Everyone hated our first sample, Vons California Style Sweet Orange Marmalade. ($3.34 for 18 ounces) "Doesn't have a lot of orange bitterness," said Canisius.
"Just tastes like sugar, the kind of sweetness that shoots up into the brain," continued Bernice.
Tropical Orange Marmalade bombed as well ($2.99 for 32 ounces). "It barely spreads on the scone," complained my mom. "Tastes like candied fruit you put in fruit cakes," grimaced Canisius.
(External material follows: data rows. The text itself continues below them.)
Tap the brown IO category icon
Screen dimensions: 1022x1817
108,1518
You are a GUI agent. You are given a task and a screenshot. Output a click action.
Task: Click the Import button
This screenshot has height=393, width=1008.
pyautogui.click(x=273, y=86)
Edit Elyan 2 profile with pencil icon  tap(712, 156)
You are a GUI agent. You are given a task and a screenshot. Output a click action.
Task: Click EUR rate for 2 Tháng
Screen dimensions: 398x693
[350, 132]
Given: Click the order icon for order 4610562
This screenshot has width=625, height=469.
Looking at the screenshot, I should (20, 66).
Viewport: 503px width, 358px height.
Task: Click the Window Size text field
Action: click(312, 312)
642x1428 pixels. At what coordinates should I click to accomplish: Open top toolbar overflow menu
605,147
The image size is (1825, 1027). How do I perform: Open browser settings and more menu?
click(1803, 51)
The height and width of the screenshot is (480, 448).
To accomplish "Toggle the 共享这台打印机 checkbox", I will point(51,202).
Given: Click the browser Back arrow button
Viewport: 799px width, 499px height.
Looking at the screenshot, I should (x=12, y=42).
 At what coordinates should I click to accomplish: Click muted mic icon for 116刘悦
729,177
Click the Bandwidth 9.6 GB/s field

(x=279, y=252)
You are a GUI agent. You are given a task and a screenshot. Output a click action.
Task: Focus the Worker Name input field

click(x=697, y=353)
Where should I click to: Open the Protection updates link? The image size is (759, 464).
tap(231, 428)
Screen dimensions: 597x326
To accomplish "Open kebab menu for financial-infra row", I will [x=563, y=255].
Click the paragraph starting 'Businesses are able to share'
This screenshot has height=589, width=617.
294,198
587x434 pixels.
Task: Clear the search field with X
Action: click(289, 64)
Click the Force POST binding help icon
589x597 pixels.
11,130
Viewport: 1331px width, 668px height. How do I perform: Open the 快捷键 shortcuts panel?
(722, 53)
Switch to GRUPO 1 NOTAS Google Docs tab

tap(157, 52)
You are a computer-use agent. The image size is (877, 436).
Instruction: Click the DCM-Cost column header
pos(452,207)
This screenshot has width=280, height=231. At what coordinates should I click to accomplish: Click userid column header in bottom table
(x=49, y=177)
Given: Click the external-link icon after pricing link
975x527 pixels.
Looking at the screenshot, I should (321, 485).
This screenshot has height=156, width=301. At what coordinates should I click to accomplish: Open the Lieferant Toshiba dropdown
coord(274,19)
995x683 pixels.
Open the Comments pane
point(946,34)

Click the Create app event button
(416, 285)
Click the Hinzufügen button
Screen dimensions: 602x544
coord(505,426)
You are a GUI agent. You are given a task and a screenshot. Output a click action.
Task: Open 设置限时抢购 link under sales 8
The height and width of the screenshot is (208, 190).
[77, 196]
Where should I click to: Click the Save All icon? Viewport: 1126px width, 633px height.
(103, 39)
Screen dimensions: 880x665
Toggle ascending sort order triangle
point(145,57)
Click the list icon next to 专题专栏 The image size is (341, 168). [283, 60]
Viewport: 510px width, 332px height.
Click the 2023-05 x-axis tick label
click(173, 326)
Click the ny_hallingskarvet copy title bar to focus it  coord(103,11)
The tasting looked grim. Smuckers Simply 100% Fruit, ($2.99 for 10 ounces) and Knott's Berry Farm Pure Marmalade ($3.89 for 16 ounces) tasted only slightly better, and both separated into unwieldy chunks when we tried to spread it.
Safeway Select Orange Marmalade ($3.39 for 23 ounces) tasted like sweet and sour sauce. "This is bitter -- the wrong kind of bitter," winced Canisius.
"It's not balanced," added Bernice, "a lot of sweet and a lot of bitter without that blended taste."
Bonne Maman Orange Marmalade ($4.29 for 13 ounces) and King Kelly Orange Marmalade ($3.65 for 18 ounces) both restored hope in the citrus preserve. "The Bonne Maman has a long finish; the flavor does not dissipate like these others that we have had," noticed Bernice.
"More of a pucker factor to it," joked Canisius.
"With a name like King Kelly, it better be good," jested Bernice. "Though the peel is thick, it's very tender, and I love the texture of it."
"A nice balance between bitter and sweet," said Mom.
"I'd buy this for the esthetically pleasing jar," I added, caressing the curve of the potbelly jar. "This will be the shape you'll be if you eat too much King Kelly," said Patrick, holding up the pear-shaped jar.
The last two jars from Vons were Robertson's Scotch and Robertson's Original English Thick Cut (both $4.69 for 12 ounces). The English Cut didn't pass bar. "A little overwhelming with the fat chunks of peel," Bernice said. "I can almost taste the peel in the sinuses," she added.
The Scotch variety fared better. "Very long thin peels," said Mom, "and it has a mild spice flavor in it."
We moved on to the two Henry's buys; St. Dalfour Orange Marmalade ($2.99 for 10 ounces) and Cascadian Farm Sweet Orange Marmalade ($3.29 for 10 ounces). Both were winners, though the Frenchmade St Dalfour received oos and ahs. "Not too sweet, with a lot of grapefruit flavor," commented Canisius.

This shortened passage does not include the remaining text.